# Fort smallwood park fishing report June 11



## tacklemake

I went fishing today June 11 2010 and the tide was med going out at 8 am.It was a brite sunny day and at the park there's not much shade over the water.The only perch that I seen caught were at the fishing pier but not on it and they were small.The bait used was grass shrimp and a small jig with a float.I tried using my feather spinner bait but know luck then I tried the glow-jig without bait and Icaught 1 LY about 8".So I stop fishing and started taking pictures and talking with some new fishing friends.The bull nose rays are everywhere in groups of 3 to 6 rays and they are working up and down the shore at the park.Now you know why it was so hard to catch anything the rays were run everything away including crabs.BEWARE if you plan to catch the rays they are not skates they do have a barb in the end of the tail and if they hit you with it (you will be very sorry) so don't let the kids around them while there out of the water.So if you plan to go good luck and god bless.................woody:fishing:


----------



## richardbb85

thanks man

and yea, i hate those rays.


----------



## Foursteps24

It's mating season and I am usually at the Severn this time of year and see the same activity from the pier.


----------



## chesapeakecarper

They're heeerrreee....

──────

Goal 1: In the rows, switch "accomplish" to "complete" throughout the part that opens with the line containing "At what coordinates should I click to accomplish: Select" and closes with the line containing "coord(564,512)". Give back only that part, with everything else unchanged.

Rows showing where targets appear
──────

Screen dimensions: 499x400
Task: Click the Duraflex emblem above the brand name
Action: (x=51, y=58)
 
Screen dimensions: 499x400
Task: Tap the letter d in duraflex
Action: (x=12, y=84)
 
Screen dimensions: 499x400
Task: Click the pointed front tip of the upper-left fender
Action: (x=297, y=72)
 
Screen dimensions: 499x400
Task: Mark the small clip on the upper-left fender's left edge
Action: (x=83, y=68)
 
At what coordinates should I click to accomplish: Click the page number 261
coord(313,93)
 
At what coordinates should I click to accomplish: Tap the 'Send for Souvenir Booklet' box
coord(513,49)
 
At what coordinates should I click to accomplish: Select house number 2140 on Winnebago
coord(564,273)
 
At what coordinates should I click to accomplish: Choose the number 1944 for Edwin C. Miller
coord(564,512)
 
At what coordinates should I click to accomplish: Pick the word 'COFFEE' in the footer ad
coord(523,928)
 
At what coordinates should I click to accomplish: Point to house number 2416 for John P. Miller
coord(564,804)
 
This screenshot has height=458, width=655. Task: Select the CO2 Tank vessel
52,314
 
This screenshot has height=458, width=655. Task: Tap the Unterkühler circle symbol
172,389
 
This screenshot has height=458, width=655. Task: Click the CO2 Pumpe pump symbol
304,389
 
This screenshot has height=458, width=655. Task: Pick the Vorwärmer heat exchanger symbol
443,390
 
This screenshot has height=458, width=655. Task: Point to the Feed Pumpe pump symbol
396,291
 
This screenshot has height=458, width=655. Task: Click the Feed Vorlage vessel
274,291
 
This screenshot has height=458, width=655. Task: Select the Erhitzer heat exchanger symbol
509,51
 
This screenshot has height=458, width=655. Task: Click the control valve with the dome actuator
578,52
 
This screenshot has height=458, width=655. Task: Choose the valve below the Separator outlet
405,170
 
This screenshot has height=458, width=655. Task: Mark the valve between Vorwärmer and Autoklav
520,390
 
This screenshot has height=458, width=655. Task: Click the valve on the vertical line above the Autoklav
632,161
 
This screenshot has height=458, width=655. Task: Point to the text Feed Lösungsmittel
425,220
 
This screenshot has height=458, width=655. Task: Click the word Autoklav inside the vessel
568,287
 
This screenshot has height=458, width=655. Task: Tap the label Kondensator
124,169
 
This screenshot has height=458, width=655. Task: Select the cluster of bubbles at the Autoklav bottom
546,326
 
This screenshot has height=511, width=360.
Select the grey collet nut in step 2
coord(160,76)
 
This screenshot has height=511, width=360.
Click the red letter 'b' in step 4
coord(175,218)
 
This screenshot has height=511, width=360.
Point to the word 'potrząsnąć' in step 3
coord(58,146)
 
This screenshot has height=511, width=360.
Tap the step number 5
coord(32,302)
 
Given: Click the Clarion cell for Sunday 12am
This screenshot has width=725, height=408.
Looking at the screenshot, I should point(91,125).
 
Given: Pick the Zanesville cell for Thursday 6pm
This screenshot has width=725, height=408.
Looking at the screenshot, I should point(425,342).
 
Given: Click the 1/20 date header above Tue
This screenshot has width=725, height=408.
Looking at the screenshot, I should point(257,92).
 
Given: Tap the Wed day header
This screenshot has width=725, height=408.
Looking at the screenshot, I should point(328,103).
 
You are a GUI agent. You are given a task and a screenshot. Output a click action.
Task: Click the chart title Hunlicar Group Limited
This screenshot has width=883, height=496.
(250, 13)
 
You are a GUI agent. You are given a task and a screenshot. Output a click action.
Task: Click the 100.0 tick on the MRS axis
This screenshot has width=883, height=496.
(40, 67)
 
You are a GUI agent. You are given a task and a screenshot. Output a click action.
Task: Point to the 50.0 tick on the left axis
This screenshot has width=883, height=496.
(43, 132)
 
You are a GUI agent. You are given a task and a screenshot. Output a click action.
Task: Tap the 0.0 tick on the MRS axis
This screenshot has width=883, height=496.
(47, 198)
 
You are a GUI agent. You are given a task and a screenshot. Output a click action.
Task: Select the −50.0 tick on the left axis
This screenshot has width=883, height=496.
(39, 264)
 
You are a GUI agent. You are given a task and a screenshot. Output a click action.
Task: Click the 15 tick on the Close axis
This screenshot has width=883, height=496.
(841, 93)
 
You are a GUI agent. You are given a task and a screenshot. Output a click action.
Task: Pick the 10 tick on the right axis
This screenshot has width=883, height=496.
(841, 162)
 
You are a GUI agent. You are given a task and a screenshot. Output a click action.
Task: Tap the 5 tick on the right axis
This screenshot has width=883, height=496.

──────

Goal 2: Restate word for word the part of the Fort Smallwood Park fishing thread that opens with the words "It's mating season" and closes with "They're heeerrreee....".

Full answer 1:
At what coordinates should I click to complete: Select house number 2140 on Winnebago
coord(564,273)
 
At what coordinates should I click to complete: Choose the number 1944 for Edwin C. Miller
coord(564,512)

Full answer 2:
It's mating season and I am usually at the Severn this time of year and see the same activity from the pier.


----------



## chesapeakecarper

They're heeerrreee....